Muddy Sneakers Kick-off


Student constructing a fort during reflection time

This week, I completed my first site visit with Muddy Sneakers and came back even more excited about this project.  I went into the field two days and was wholly impressed with the quality of teaching, engagement of the kids, and as always, the shear beauty of Western North Carolina.


I was able to observe two “School in the Woods” days, which instructors use to introduce students to things like how to avoid poison ivy, how to use the bathroom in the woods, and how to use a compass.  And, because Muddy Sneakers is all about teaching science, students completed their first science experiment testing the validity of the statement “Moss only grows on the north side of trees.”  They engaged in the scientific process beautifully – generating related research questions and hypotheses, using their newly acquired (or honed) compass skills to collect data, organized results in groups, and reported their findings at the closing circle with the whole school.



Learning compass skills

I was glad I was able to see two separate schools.  For being in such close proximity, these students were so different.   One group was from outside of Hendersonville and made comments about how the stairs on the trail were like the ones in Mario.  The next day, I shadowed a group from near the SC boarder who had all been hunting before.  One (ten year old) girl exclaimed, “I hunt dear, and bear, AND turkey!”  Students were ethnically and racially diverse, and from my limited observations seem to have a wide range of ways they relate to the environment!

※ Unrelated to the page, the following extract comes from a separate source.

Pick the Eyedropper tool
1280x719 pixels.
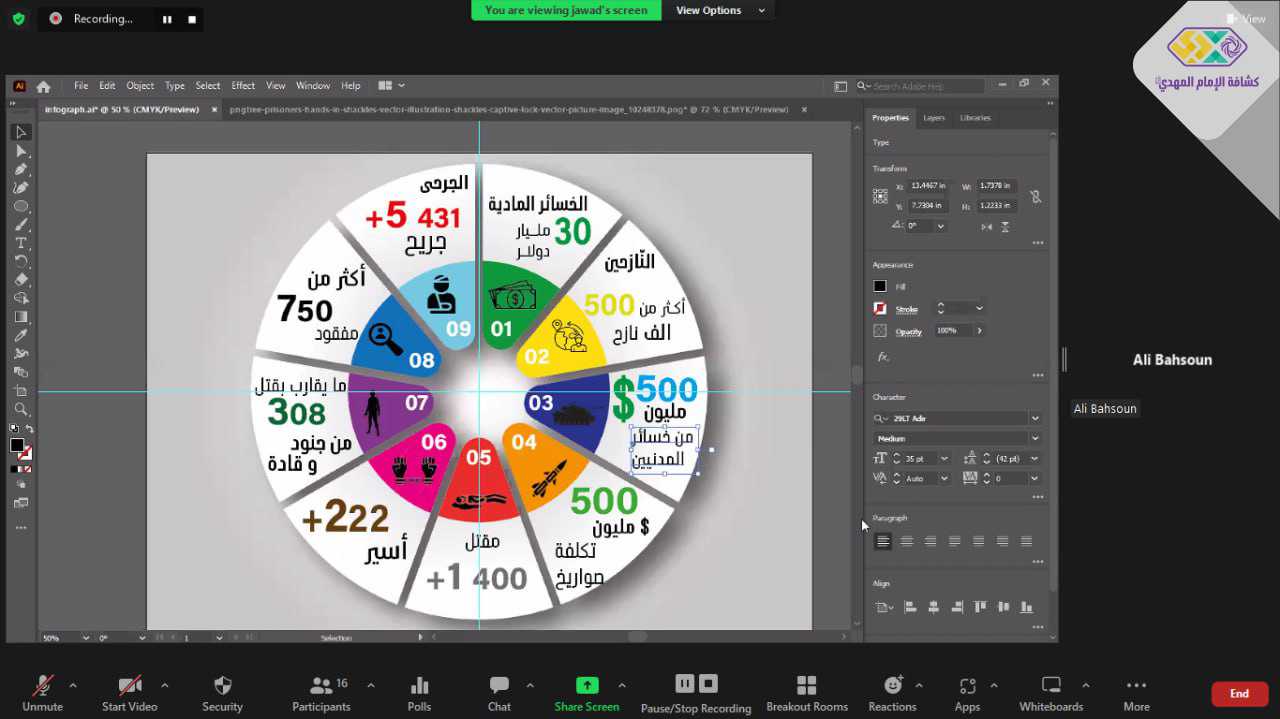click(x=20, y=335)
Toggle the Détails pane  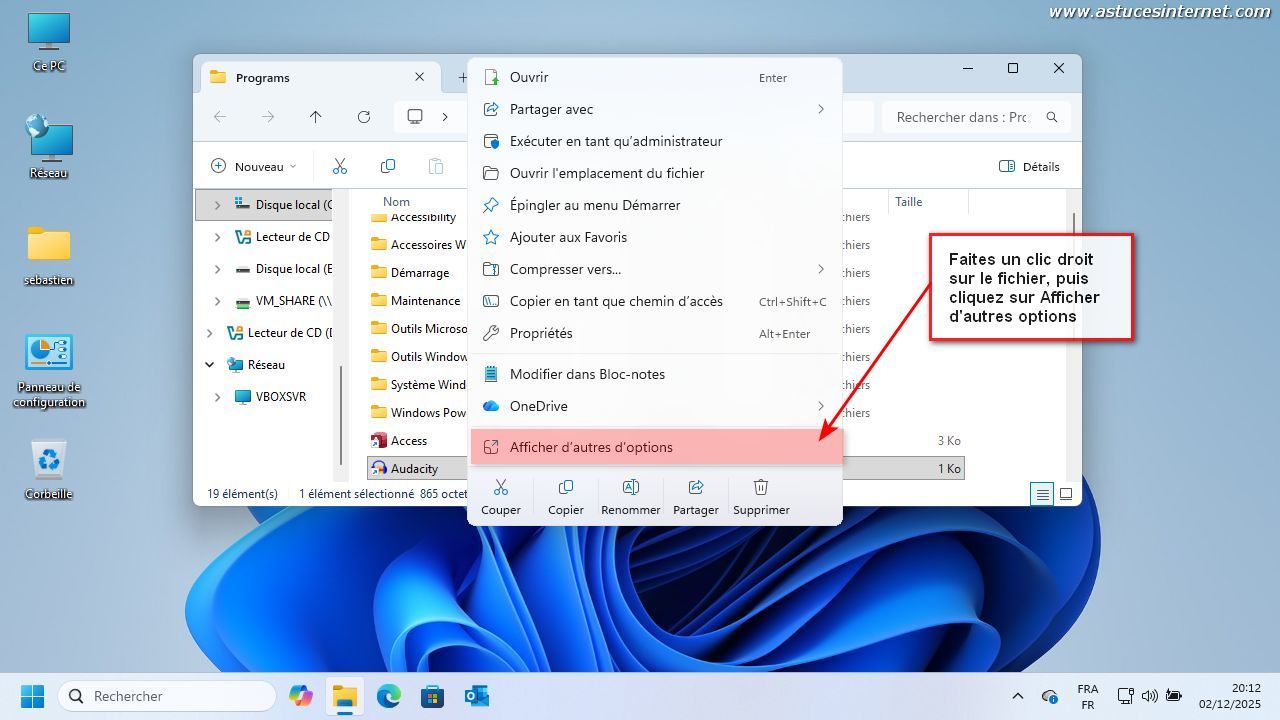[x=1029, y=167]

I returned to Raleigh spinning with the possibilities of what we could dive in to this project.  Intuitively, I know Muddy Sneakers is making a big impact, but the challenge will be to work with Muddy Sneakers staff, teachers, and students to figure out what the most important impacts are and how to measure them.  Some that come to mind:

  • Building observation skills
  • Connection to nature
  • Pro-envionmental attitudes
  • Interest in science
  • Confidence in science

What others can you think of??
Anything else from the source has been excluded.